Dear Prudence,
How do I tackle my dying father’s anxiety about my messy house so he can visit his grandchildren before he’s gone? I have three small children (all under 9) and my messy house is full of crafts, books, laundry, and general clutter. We don’t know how much time he has left (he has a failing heart), and I would like to have him and my mom over for meals on a regular basis to visit with the kids. They are the only local and active grandparents my children have.
The issue is twofold: He is a massive clean freak who is incredibly judgmental about disorder and hygiene (likely linked to issues of control and childhood trauma), as well as having outdated views on mental health (i.e., he has no interest in counseling). Having them over causes him anxiety, and I then deal with several days of emails and calls suggesting how I can better take hold of my life and the importance of organization. Just having him over and watching him judge causes me distress, and it’s hard to feel motivated for all the effort required to bring everyone together (it’s been a year since I’ve had them over for dinner). Both me and my partner work full-time and have cleaners once a week so the place is clean, just messy and cluttered.

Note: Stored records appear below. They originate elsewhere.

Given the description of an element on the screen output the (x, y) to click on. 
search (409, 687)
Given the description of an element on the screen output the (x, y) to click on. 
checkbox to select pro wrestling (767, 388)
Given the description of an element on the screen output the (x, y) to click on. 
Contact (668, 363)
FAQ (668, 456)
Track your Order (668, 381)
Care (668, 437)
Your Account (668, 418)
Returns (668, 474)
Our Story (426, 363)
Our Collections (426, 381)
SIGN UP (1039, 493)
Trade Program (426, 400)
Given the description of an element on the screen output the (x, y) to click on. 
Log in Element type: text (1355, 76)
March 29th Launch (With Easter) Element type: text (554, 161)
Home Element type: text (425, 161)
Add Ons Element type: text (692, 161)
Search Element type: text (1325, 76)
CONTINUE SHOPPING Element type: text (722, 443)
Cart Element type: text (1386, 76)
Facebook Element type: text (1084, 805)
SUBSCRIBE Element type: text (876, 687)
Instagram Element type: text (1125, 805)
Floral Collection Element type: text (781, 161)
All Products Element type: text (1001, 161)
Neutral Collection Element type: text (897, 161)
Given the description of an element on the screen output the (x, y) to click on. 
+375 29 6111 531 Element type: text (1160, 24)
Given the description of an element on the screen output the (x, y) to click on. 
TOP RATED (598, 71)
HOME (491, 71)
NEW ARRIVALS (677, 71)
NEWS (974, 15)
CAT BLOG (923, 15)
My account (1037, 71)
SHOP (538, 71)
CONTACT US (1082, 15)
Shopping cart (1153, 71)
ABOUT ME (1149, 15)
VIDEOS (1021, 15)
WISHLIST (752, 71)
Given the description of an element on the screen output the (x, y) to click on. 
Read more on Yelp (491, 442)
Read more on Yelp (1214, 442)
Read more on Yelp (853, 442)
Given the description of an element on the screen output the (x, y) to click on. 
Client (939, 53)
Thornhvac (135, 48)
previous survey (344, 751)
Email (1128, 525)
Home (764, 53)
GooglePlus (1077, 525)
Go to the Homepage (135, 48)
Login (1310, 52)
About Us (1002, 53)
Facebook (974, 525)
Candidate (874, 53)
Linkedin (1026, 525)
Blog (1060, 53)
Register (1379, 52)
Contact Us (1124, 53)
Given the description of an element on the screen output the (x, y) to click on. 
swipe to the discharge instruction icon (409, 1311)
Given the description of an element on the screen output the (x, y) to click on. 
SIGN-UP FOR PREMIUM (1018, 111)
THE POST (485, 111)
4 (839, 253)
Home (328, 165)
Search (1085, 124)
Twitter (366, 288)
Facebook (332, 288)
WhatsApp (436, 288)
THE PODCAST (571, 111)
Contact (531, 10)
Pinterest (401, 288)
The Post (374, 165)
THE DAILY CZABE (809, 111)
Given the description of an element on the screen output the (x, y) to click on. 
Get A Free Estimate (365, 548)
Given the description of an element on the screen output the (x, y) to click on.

Visiting has fallen (rather unfairly) on my mom to host, where she cooks elaborate meals with behavioral expectations on the children which are frankly not achievable. I’m sad for them to miss out on time with the kids, and it feels like time is slipping away for the only chance my kids have at making memories with the only grandparents they will ever know. The kids struggle with behaviors at sit-down restaurants that my parents would agree to (one of our children is also neurodiverse). Any ideas on what I can do to help bring everyone together?